Diagnostic accuracy of pulmonary embolism rule-out criteria: a systematic review and meta-analysis.

STUDY OBJECTIVE: To perform a systematic review and meta-analysis to define the diagnostic performance of pulmonary embolism rule-out criteria (PERC) in deferring the need for D-dimer testing to rule out pulmonary embolism in the emergency department (ED). METHODS: We searched EMBASE, MEDLINE, Scopus, Web of Knowledge, and all the evidence-based medicine reviews that included the Cochrane Database of Systematic Reviews through August 14, 2011, and hand searched references in potentially eligible articles and conference proceedings of major emergency medicine organizations for the previous 2 years. We selected studies that reported diagnostic performance of PERC, reported original research, and were conducted in the ED, with no language restrictions. Two investigators independently identified eligible studies and extracted data.
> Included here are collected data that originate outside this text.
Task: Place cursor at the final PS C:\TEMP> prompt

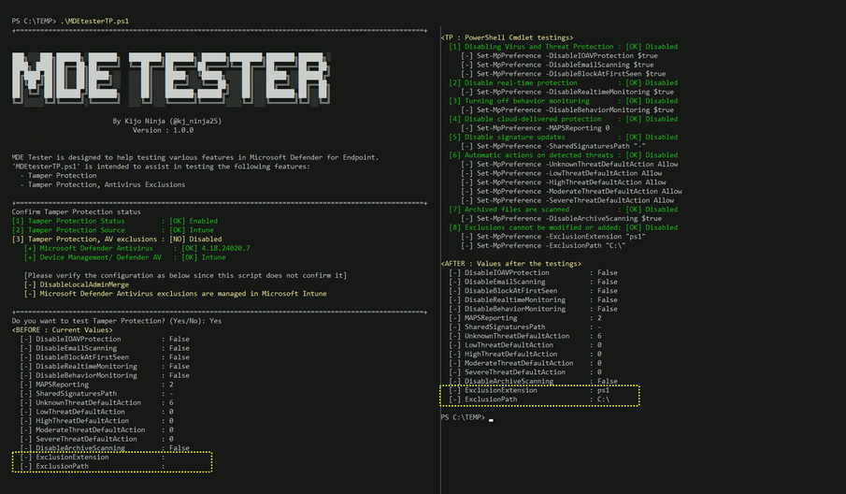Action: click(x=489, y=418)
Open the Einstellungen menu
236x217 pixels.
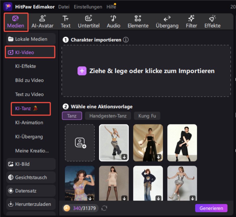[x=88, y=7]
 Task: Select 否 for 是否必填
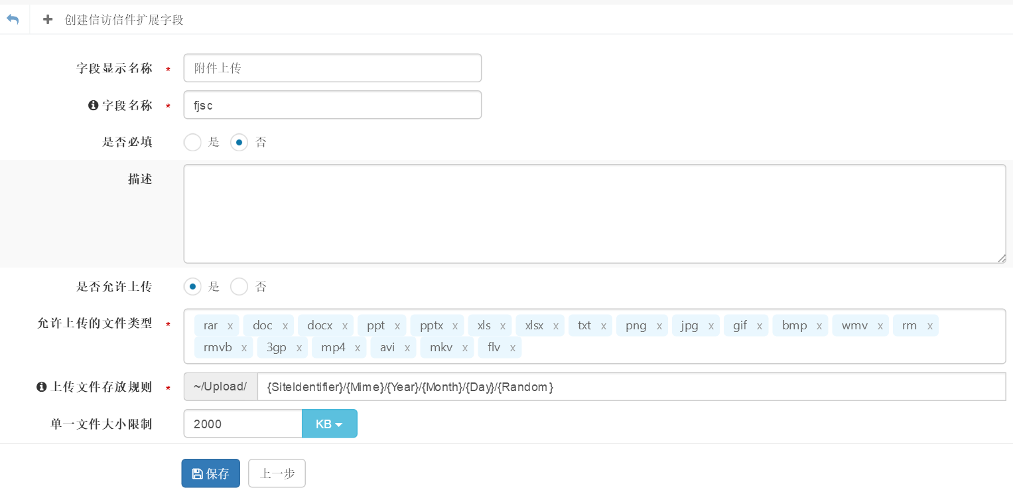click(239, 142)
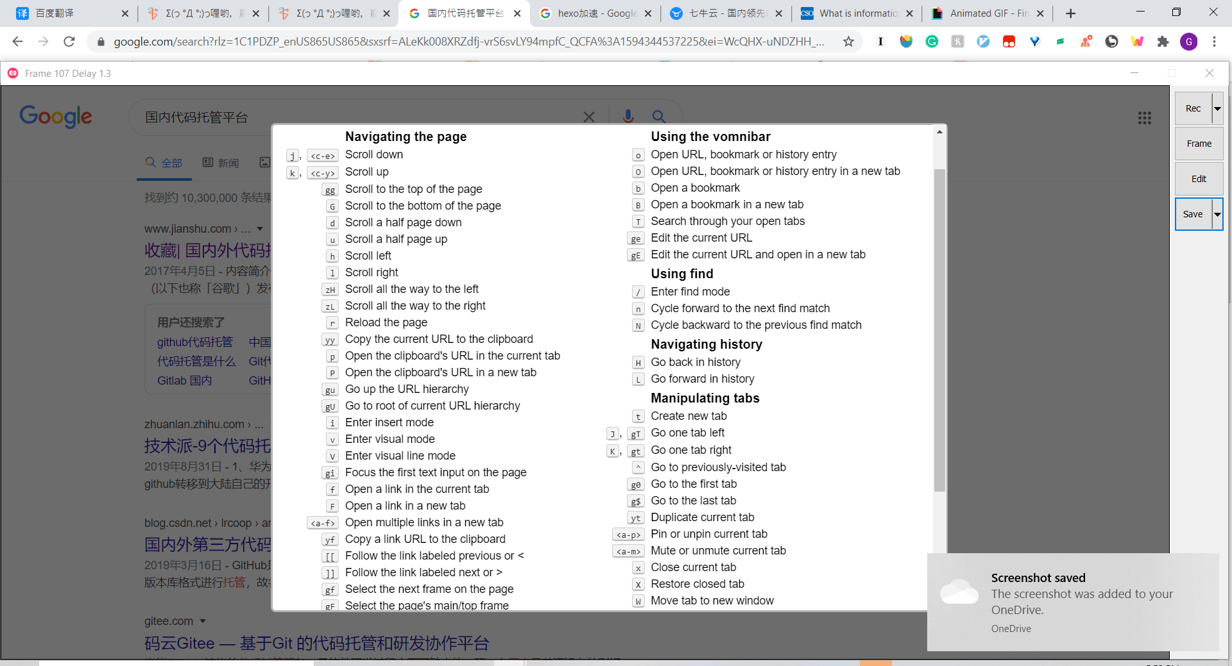Expand the gitee.com result dropdown arrow

tap(203, 621)
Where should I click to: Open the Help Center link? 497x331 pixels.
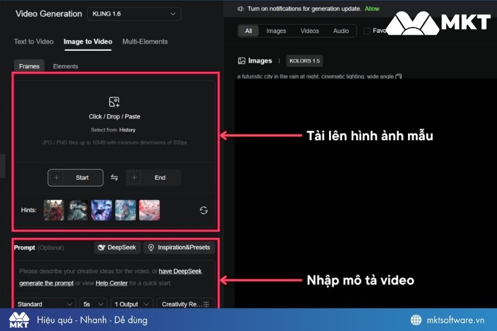coord(112,283)
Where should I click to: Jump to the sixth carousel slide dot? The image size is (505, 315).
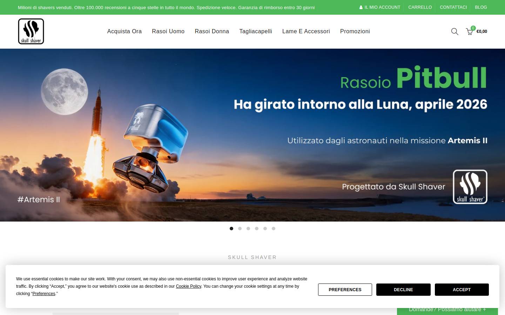(274, 229)
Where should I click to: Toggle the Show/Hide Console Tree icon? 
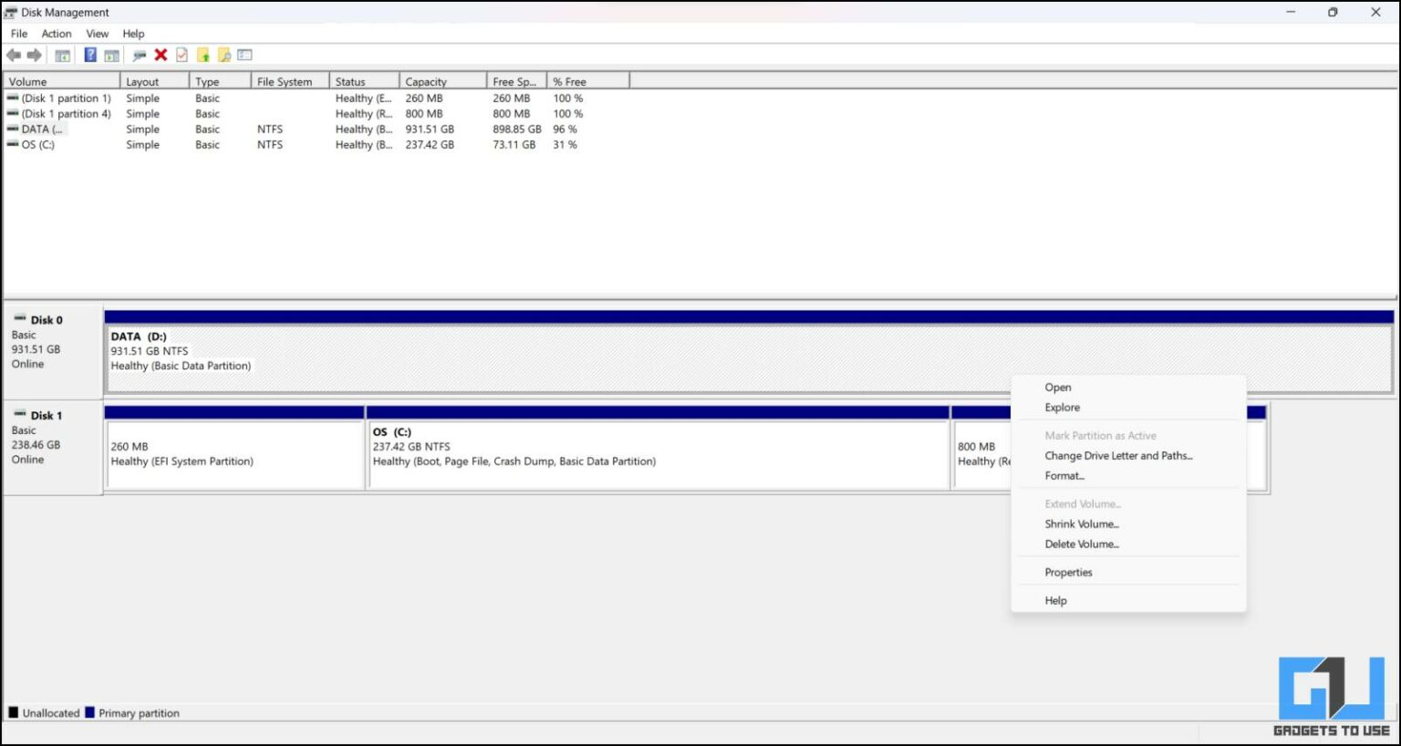[63, 55]
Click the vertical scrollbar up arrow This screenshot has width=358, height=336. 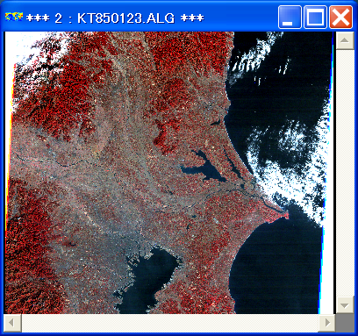(x=345, y=40)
We used contingency tables to calculate sensitivity, specificity, and likelihood ratios. RESULTS: We found 12 qualifying cohorts (studying 13,885 patients with 1,391 pulmonary embolism diagnoses), 10 prospective and 2 retrospective, from 6 countries. Pooled sensitivity, specificity, positive likelihood ratios, and negative likelihood ratios for 10 included studies were 0.97 (95% confidence interval [CI] 0.96 to 0.98), 0.23 (95% CI 0.22 to 0.24), 1.24 (95% CI 1.18 to 1.30), and 0.17 (95% CI 0.13 to 0.23), respectively. Significant heterogeneity was observed in specificity (I(2)=97.2%) and positive likelihood ratio (I(2)=84.2%). CONCLUSION: The existing literature suggests consistently high sensitivity and low but acceptable specificity of the PERC to rule out pulmonary embolism in patients with low pretest probability.